Portions of this article were taken from a report by Fox 5 Atlanta by Claire Simms.
Six dozen bright yellow school buses wound their way through the streets of Atlanta on Wednesday to raise awareness of the problem of child sex trafficking in Georgia.
“It’s a difficult reminder that these statistics represent lives and these lives, our kids are not invisible,” said Bob Rogers, president of the nonprofit group Street Grace.
Each of the 72 buses represented 50 children in Georgia who are sold into sex slavery each year for a total of 3,600, according to the organization.
Street Grace and the Georgia Attorney General’s Office partnered to put on the awareness event. They, along with the Georgia Bureau of Investigation, have also launched the “Demand an End Georgia Initiative” to help stop child sex trafficking by going after customers.
“By Super Bowl Sunday, February 3rd all buyers and traffickers will know that Georgia does not tolerate those who seek to exploit our state’s children,” said Attorney General Chris Carr.
Carr said that educating the public about child sex trafficking and the warning signs is a huge part of combating the problem.
As a sexual exploitation-fighting organization, we agree.
Check out one of Stop Traffick’s videos, highlighting real stories from trafficking survivors:
Porn’s connection to child exploitation
But what does child sex trafficking have to do with porn?
For starters, did you know that in 2002, the porn industry lobbied to change the 1996 Child Pornography Prevention Act?
Dr.

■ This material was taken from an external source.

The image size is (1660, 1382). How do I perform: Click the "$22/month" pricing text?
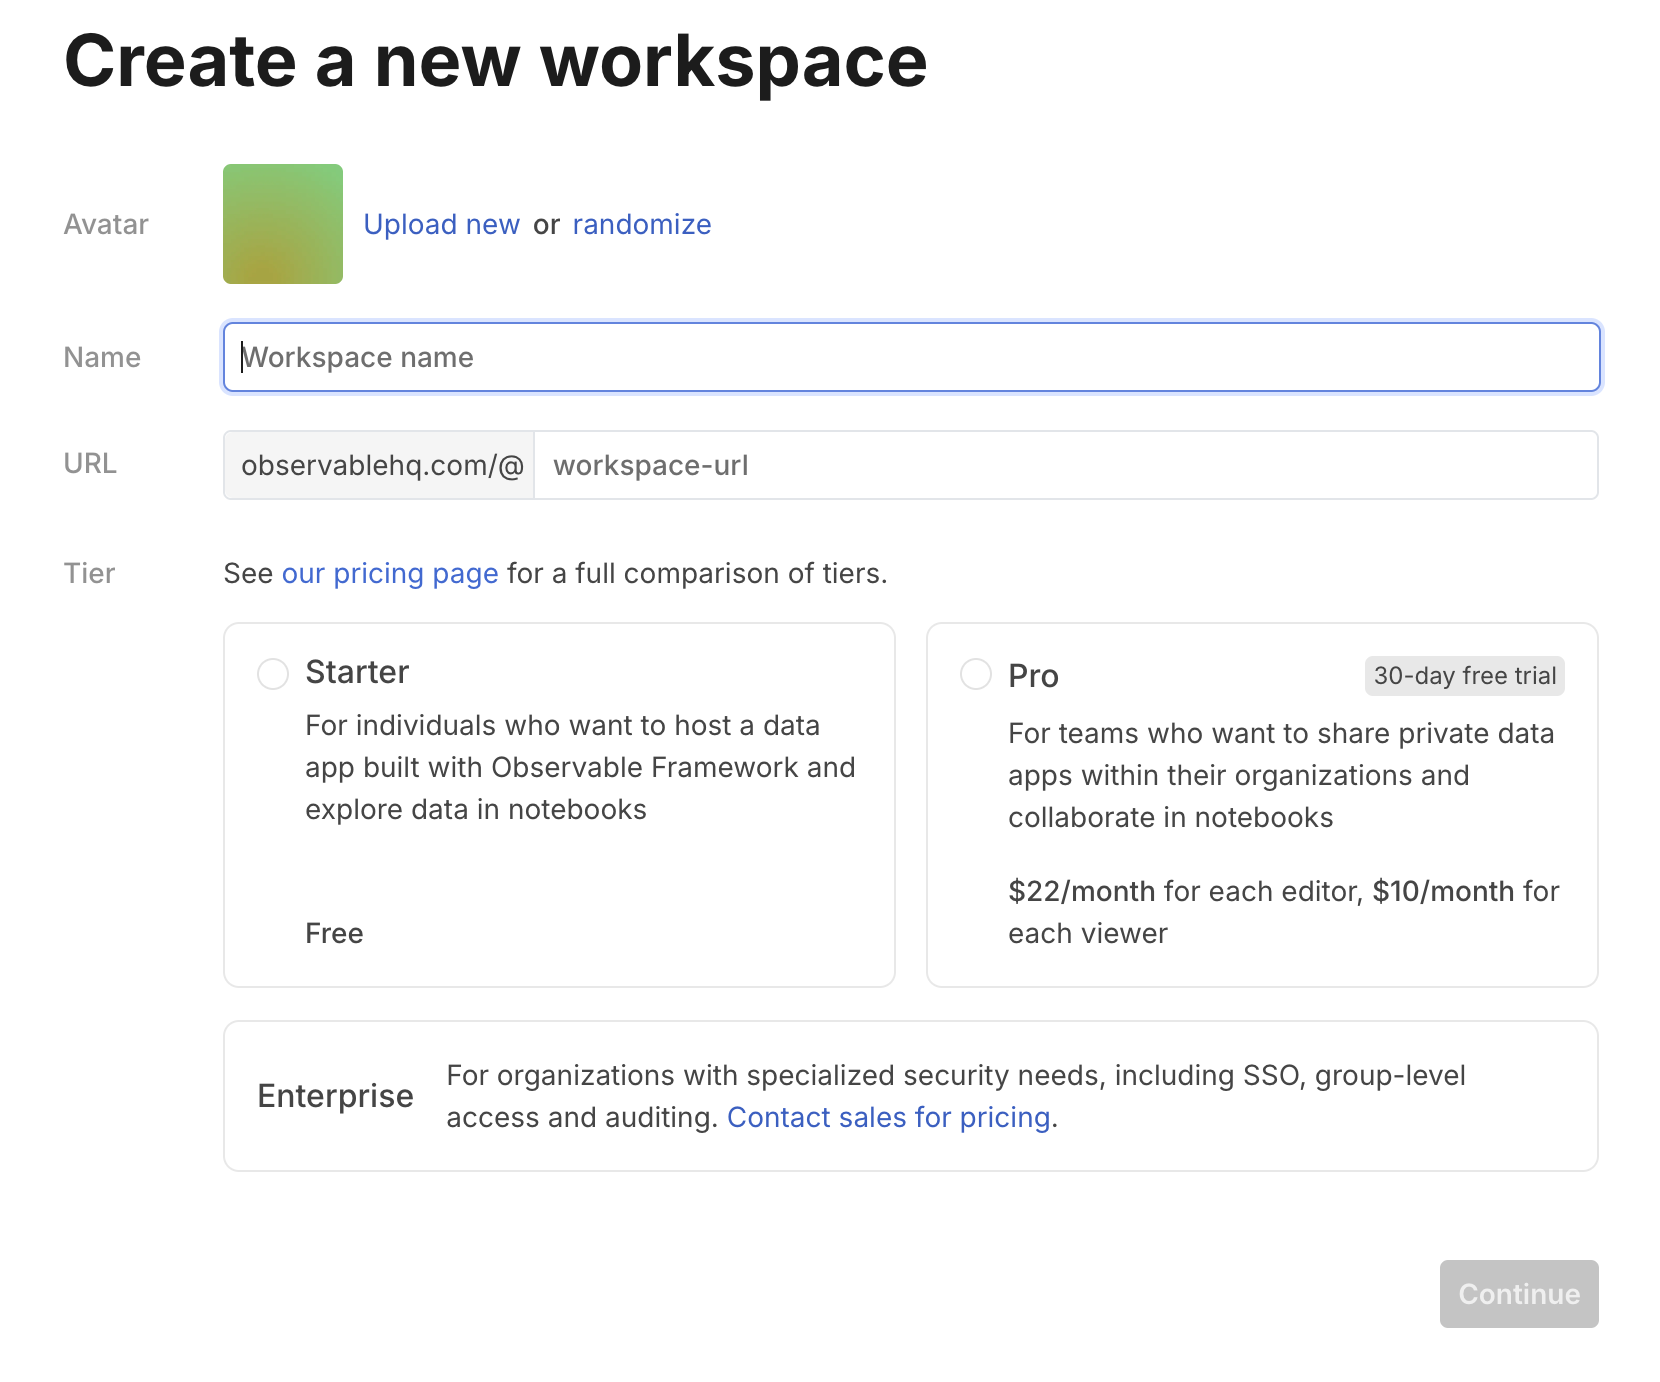pyautogui.click(x=1079, y=891)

Gail Dines, professor and anti-porn activist, explained that the Free Speech Coalition (FSC)—who happens to be the porn industry’s chief lobby group—brought a case to the US Supreme Court to overturn the act, which prohibited any images that were or appeared to be of a minor engaging in sexually explicit conduct. The case was built around the phrase “appears to be” claiming “limitations on freedom of speech.” Long story short, the FSC won.
As a result of the victory, the porn industry was free to create computer-generated images of children in content, or alter the aesthetics of real performers who are of legal age, making them appear childlike. It is these images, Dines said, that have made “teen porn” not only legal, but an incredibly popular genre.
Starting to see how porn and the normalization of child sexual exploitation are connected?
The reality of child exploitation and porn
The sad reality is people who purchase minors for sex or produce, distribute, and buy child porn come from all walks of life. They vary in age, race, occupation, and education levels. Surely, we tell ourselves, the same is not true for sex trafficking. Who would pay for sex with a child or teen?
One 17-year-old survivor from the Midwestern US was trafficked when she was 15. She said she was purchased by over 150 men a month:
“Some could be upstanding people in the community. It was mostly people in their 40s, living in the suburbs, who were coming to get the stuff they were missing.”
This is why we are all about raising awareness. Because porn is not harmless entertainment that only affects the consumer. Because teen porn is a growing genre that encourages consumers to seek out illegal underage content, and that behavior can escalate. Because sex trafficking is a devastating problem happening every day, wherever we may live.
We are out to stop the demand and that starts with each one of us choosing not to take part. Are you with us?